本の購入を考えている人は、ぜひ参考にしてください。
著者の中村航はどんな人?
中村航
職業 | 小説家・作詞家・VTuber事務所代表 | |
デビュー作 | 2002年『リレキショ』 | リレキショ |
代表作 | 2005年『100回泣くこと』 2012年『トリガール!』 |
100回泣くこと
トリガール! |
受賞歴 | 第39回文藝賞を受賞 第26回野間文芸新人賞受賞 |
『夏休み』『ぐるぐるまわるすべり台』は芥川賞候補になったそうです。
『星に願いを、月に祈りを』レビュー
バラバラかのように見えたお話が
そうか、そうやって繋がっていたのか、と。
そして、知らない土地での深夜のラジオは
なんてミステリアスで魅力的なんだろう。
それがましてや星の話だなんて。星を見上げた日には、きっとまたこの本を読みたくなる。
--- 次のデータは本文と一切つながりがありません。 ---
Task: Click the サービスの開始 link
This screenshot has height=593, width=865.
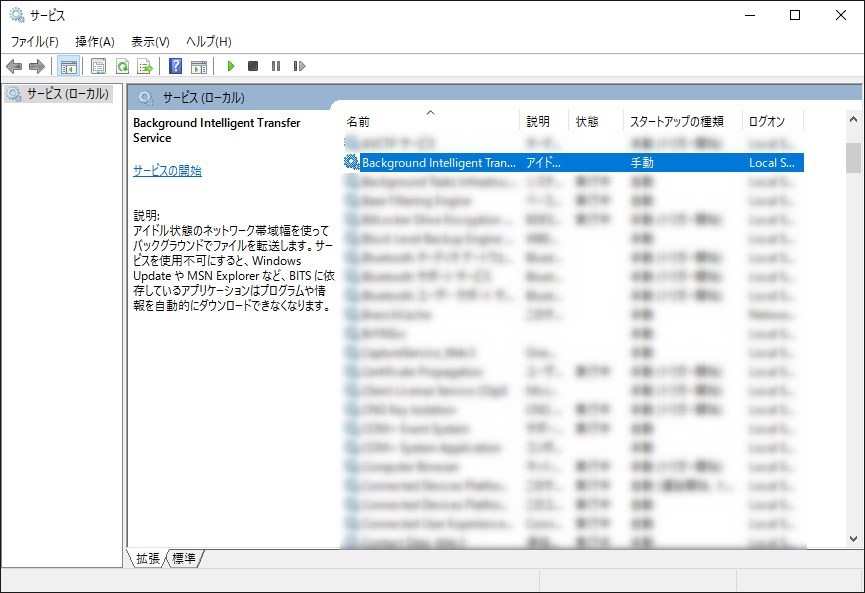Action: pyautogui.click(x=167, y=171)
【感想・ネタバレ】星に願いを、月に祈りを。https://booklive.jp/review/list/title_id/216344/vol_no/001
あたたかくて、切ない。
でも、最後に読んでよかったと思える物語。
4章からなるお話。語り手、主人公が章ごとに違い年齢も違う。
【感想・ネタバレ】星に願いを、月に祈りを。https://booklive.jp/review/list/title_id/216344/vol_no/001
星空を見上げること。冒険。過去。
小学生には小学生の元気さがあって、中学生には中学生の熱血さがある。大人には大人の冷静さ、のようなものがある。
そういうそれぞれの年代が醸し出す雰囲気の違いはあるんだけど、みんなに透き通った爽やかさみたいなものは感じられて、やっぱり中村航さんの小説だなと思う。
あらすじ・登場人物
あらすじ
ホタルを見るため、深夜に学童キャンプを抜け出した小学生のアキオ、大介、麻里。方向がわからず森で迷いながらも、3人は川にたどり着く。歩き疲れて休んでいると、ラジオから不思議な放送を耳にする。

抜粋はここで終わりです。